:: Provided text ::

US20050095083A1

US20050095083A1 - Spiral coil shaped insertion body

Info

Publication number: US20050095083A1
Application number: US10/679,421
Authority: US
Inventors: Michio Masuda
Original assignee: NIHON POWER Ltd
Current assignee: NIHON POWER Ltd
Priority date: 2002-10-08
Filing date: 2003-10-07
Publication date: 2005-05-05
Also published as: JP3416130B1; JP2004130011A

Abstract

A spiral coil shaped insertion body is composed of a cylinder portion having a fixed outside diameter and a taper portion having an outside diameter gradually reduced from the cylinder portion toward its distal end. The outside thread pitch diameter of the cylinder portion is greater than the pitch diameter of the female screw, and the inside thread pitch diameter of a region of the taper portion covering one or more turns is smaller than the pitch diameter of a male screw. The distal end of the taper portion may be extended directly to form a small-diameter cylinder portion.

Description

BACKGROUND OF THE INVENTION

1. Field of the Invention
The present invention relates to a spiral coil shaped insertion body used to reinforce a female screw of a flexible material.
2. Description of the Related Art
A spiral coil shaped insertion body (hereinafter referred to as insertion body) is set between a female screw and a male screw. Normally, the male screw is screwed into the insertion body after the insertion body is inserted into the female screw first. There is an insertion body that has a straight portion on its distal end, which facilitates a force of insertion to act on the insertion body to be inserted into the female screw (Japanese Examined Patent Document No. 28-4). Another example has a notch inside their distal end portion in place of the straight portion (U.S. Pat. No. 2,363,789 and Japanese Examined Utility Model Document No. 29-6109). In these cases, an insertion tool is hooked over the straight portion or notch to urge the insertion body to rotate as the insertion body is inserted into the female screw.
These conventional insertion bodies, however, have the following problems. (a) When the male screw is inserted into the insertion body that has the straight portion, the straight portion is a hindrance to the insertion. It is necessary, therefore, to break off the straight portion after the insertion and to notch the coil surface near the straight portion to facilitate the breakage of the straight portion. This entails high cost. Further, the broken piece must be removed from the threaded hole of the female screw, thus requiring troublesome operation. (b) On the other hand, the notched insertion body requires use of an insertion tool having a claw that can spring out and retract as the insertion body is inserted into the female screw. This tool is complicated in construction and expensive, however. In addition, the construction of the distal end portion of the insertion body, including the notch, to be caught by the insertion tool is intricate and costly. If the insertion body is small-sized, moreover, its notch is too small to be caught by the claw of the insertion tool with ease, so that the insertion is open to errors.

:::
:: Data extract ::

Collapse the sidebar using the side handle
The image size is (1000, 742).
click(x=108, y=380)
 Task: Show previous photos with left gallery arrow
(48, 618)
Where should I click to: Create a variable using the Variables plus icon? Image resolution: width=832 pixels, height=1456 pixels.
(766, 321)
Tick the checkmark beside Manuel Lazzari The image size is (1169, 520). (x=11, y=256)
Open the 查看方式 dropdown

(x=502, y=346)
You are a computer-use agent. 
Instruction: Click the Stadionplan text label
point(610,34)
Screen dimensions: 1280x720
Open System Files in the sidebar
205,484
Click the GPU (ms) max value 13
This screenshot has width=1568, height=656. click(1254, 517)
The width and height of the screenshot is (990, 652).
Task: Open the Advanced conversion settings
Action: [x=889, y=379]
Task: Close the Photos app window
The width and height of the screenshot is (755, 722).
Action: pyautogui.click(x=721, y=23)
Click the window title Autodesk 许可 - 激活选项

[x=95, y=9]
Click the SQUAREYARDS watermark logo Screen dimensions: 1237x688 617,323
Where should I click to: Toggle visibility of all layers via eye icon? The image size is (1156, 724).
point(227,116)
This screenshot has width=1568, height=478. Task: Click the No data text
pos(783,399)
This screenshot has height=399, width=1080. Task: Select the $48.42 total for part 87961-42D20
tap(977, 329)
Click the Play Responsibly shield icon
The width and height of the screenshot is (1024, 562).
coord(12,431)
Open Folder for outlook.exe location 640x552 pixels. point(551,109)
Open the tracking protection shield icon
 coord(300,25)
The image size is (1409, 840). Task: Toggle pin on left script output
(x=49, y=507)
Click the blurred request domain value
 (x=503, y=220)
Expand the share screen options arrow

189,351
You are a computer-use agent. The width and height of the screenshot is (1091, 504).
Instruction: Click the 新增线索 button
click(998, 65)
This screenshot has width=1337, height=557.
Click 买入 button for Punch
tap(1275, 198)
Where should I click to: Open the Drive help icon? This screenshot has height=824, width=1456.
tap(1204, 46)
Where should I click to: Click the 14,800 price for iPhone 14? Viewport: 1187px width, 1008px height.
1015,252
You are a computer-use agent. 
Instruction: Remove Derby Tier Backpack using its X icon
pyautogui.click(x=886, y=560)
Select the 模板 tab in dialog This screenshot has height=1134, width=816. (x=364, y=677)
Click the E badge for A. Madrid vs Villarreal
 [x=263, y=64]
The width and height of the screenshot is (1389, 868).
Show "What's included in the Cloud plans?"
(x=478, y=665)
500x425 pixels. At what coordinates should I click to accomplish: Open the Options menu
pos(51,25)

:::

(Given exercise 1)
Which prior documents does the related-art section of the patent page on the spiral coil shaped insertion body cite?
(Given exercise 2)
Write the next part of the patent page on the spiral coil shaped insertion body, picking up after its final sentence.

(Reply 1)
- Japanese Examined Patent Document No. 28-4
- U.S. Pat. No. 2,363,789
- Japanese Examined Utility Model Document No. 29-6109

(Reply 2)
SUMMARY OF THE INVENTION

The present invention has been contrived in consideration of these circumstances, and an object of the invention is to provide a spiral coil shaped insertion body that dispenses with a straight portion or notch. Another object of the invention is to provide a spiral coil shaped insertion body, capable of being securely inserted, having a simple construction, easy to manufacture, and low-priced.
In order to achieve at least one of the above objects, a spiral coil shaped insertion body according to the present invention is formed by coiling a wire having a rhombic cross section and is attached to a female screw of a flexible material, and comprises a cylinder portion having a fixed outside diameter and a taper portion having an outside diameter gradually reduced from the cylinder portion toward the distal end of the insertion body, wherein the outside thread pitch diameter of the cylinder portion is greater than the pitch diameter of the female screw, and the inside thread pitch diameter of a region of the taper portion covering one or more turns is smaller than the pitch diameter of a male screw.
The distal end of the taper portion may be extended to form a small-diameter cylinder portion for use as an insertion guide.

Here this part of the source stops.